Senza dimora

Pubblicato il 11-09-2021

di Fabrizio Floris

La precarietà attraversa tutte le fasi della vita, per alcuni con il passare degli anni diventa una condizione permanente, esistenziale, ma quando non hai neanche il miraggio di un approdo diventa errante. Sbatti a destra e sinistra come la pallina di un flipper. Piano piano si mettono in fila solitudine, bollette da pagare, sfiducia e assenza di lavoro. Vivi in un mondo fatto di zolle poggiate sull'acqua. Ogni giornata, ogni ora, è una zolla ed è difficile tenerle assieme. Si allontanano e tieni un piede su una e sull'altra e poi cadi in acqua. Finisci in strada, che non è terra ferma, ma precipizio.

Un baratro a cui arrivano in tanti, almeno 2mila nella sola Torino, percorsi diversi, un unico approdo. Questi percorsi diversi richiedono strategie diverse, strade diverse, per alcuni può essere utile una "stretta forte" se stai precipitando non c'è tempo di stare a chiedere, proporre, occorre salvarti. Per altri servono relazioni di affetto, gesti quotidiani, come quelli del Piccolo Principe con la volpe, abbracci e strette di mano ripetute, per mesi, a volte anni. Questo per dire che è pericoloso imboccare una sola strada, non c'è una standardizzazione possibile dei percorsi, ma fatica quotidiana, dove il rispetto non consiste nel lasciare le persone libere di dormire in strada perché la vita sulla strada è corrosiva, destrutturante, distruttiva: la strada porta alla morte, sia essa improvvisa o lenta. Il potenziale di lotta, già molto minato, diminuisce giorno dopo giorno. Allo stesso modo la forza va valutata con attenzione soprattutto quando sono presenti patologie psichiatriche. È un tema che andrebbe rimesso al centro dell'attenzione, non per creare schiere di tifosi, ma per mettere in atto azioni, politiche e valutarne obiettivamente i risultati.

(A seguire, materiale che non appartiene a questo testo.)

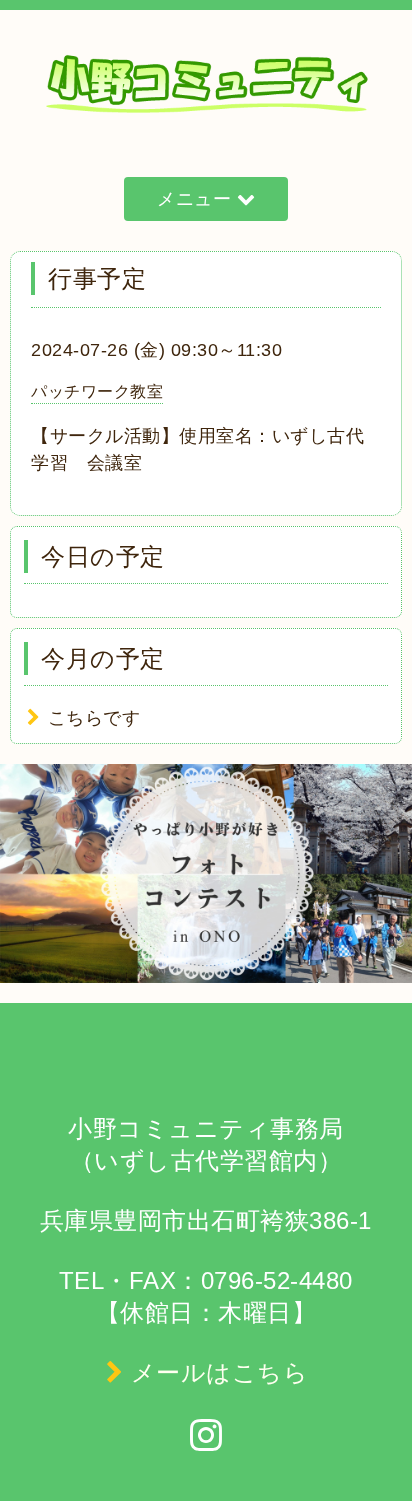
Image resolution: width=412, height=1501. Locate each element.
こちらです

Ad esempio i progetti di Housing First (Prima la Casa) ribaltano completamente la prospettiva di sostegno alle persone senza dimora incentrata perlopiù all'interno di un percorso evoluzionistico che procede dall'accoglienza in bassa soglia, per poi transitare in dormitori più stabili e poi in un alloggio di risocializzazione e infine alla casa. L'Housing First segue un percorso dove si inizia con la casa e i risultati sull'uscita dalla strada sono incoraggianti: in 8 casi su 10 la persona esce dall'isolamento, stabilizza il proprio benessere psico-fisico, si prende cura della propria salute, si impegna in attività di training e occupazioni (piccoli lavoretti), di svago ed in molti casi riprende i legami con familiari e amici. E fatto non secondario il costo è anche inferiore rispetto ai percorsi del dormitorio. Trarne le conseguenze non è cortesia, è politica.